What are some of the ways we can stay our thoughts on God? In one of her articles Mrs. Eddy points to an answer: "Beloved Christian Scientists, keep your minds so filled with Truth and Love, that sin, disease, and death cannot enter them." The First Church of Christ, Scientist, and Miscellany, p. 210. Keeping one's mind full of Truth and Love surely includes loving and praising God. We can give thanks not only for the good we have already received but also for the good we confidently anticipate and expect from God each day.
When are we praying "without ceasing"?
• When we are keeping our minds filled with good, pure, holy thoughts and eliminating hate, fear, and other such ungodlike thoughts.
• When we are seeing the spiritual selfhood of those we live with and meet daily.
• When we can eliminate from our own consciousness criticism, unkindness, jealousy, impatience, selfishness.
• When we work consciously and consistently to keep the Ten Commandments and Beatitudes.
• When we remember that God guides, governs, directs, and protects us, and supplies all our needs.
• When we pray patiently for God's direction.
• When we listen to God's angel thoughts that come through this praying.
• When we are grateful for our blessings, large or small.

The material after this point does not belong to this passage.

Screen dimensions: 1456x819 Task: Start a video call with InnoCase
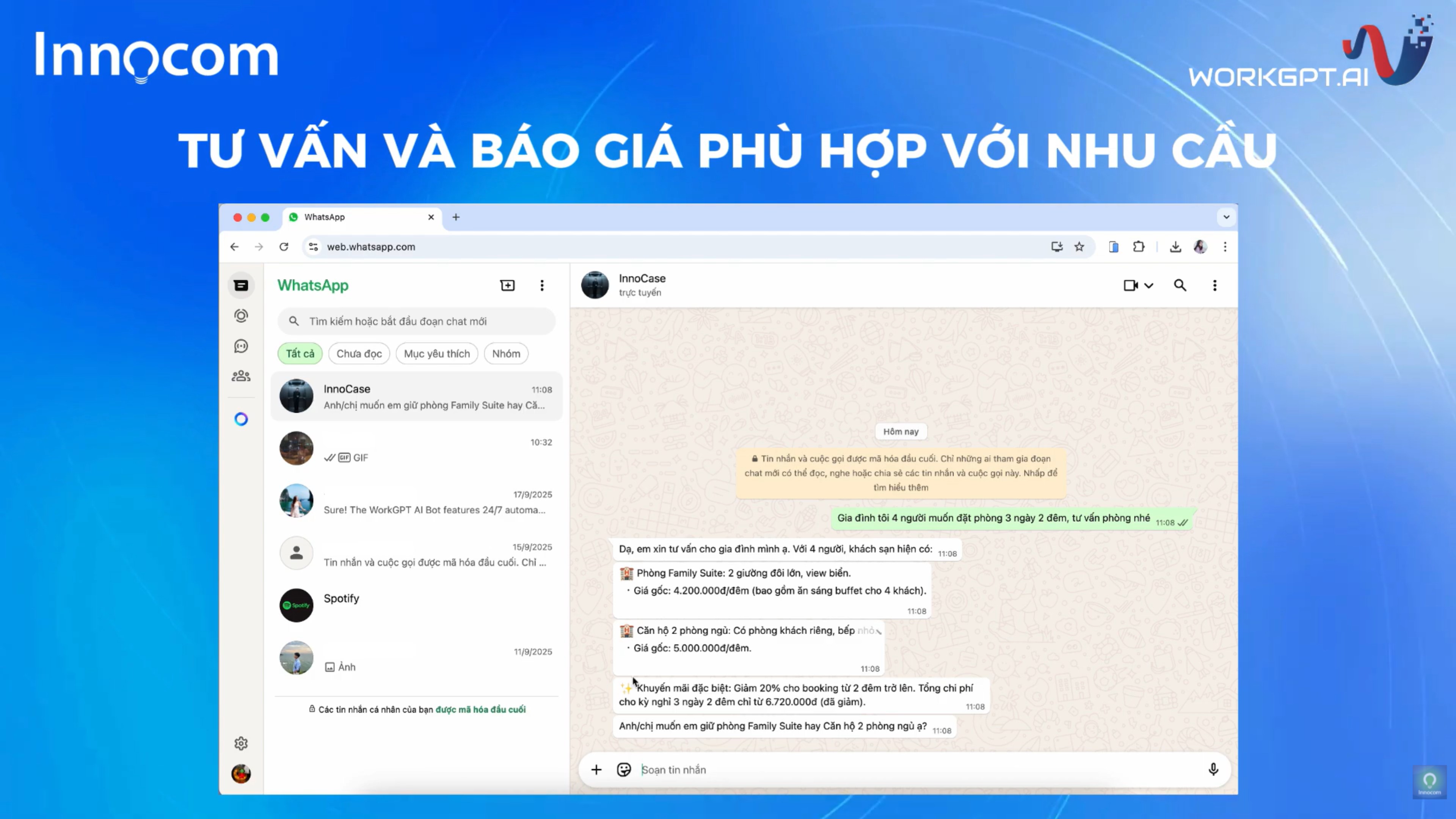point(1130,286)
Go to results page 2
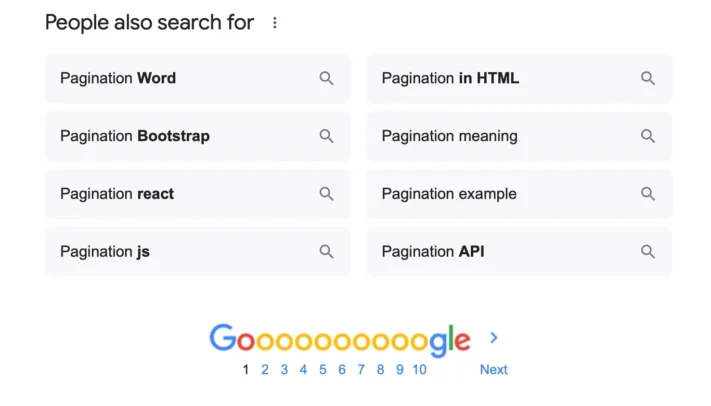This screenshot has height=406, width=711. point(265,370)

• When we love ourselves as God's child and love our neighbors as ourselves.
• When we pray for all mankind and for ourselves.
• When we are willing to accept all mankind as our brothers and sisters, all having one Father-Mother God.
• When we are striving to see all others as Christ Jesus saw them—as the child of God, perfect, upright, holy, pure, free.
• When we are honest with ourselves and others.
• When our thoughts are so spiritualized that healings of ourselves and others are a natural part of our lives.
Gaining this state of consciousness—even progressing toward it—takes patience, self-discipline, and perseverance. But we can work at it. With a sincere desire to love God more, we can truly commune with Him constantly. It is possible!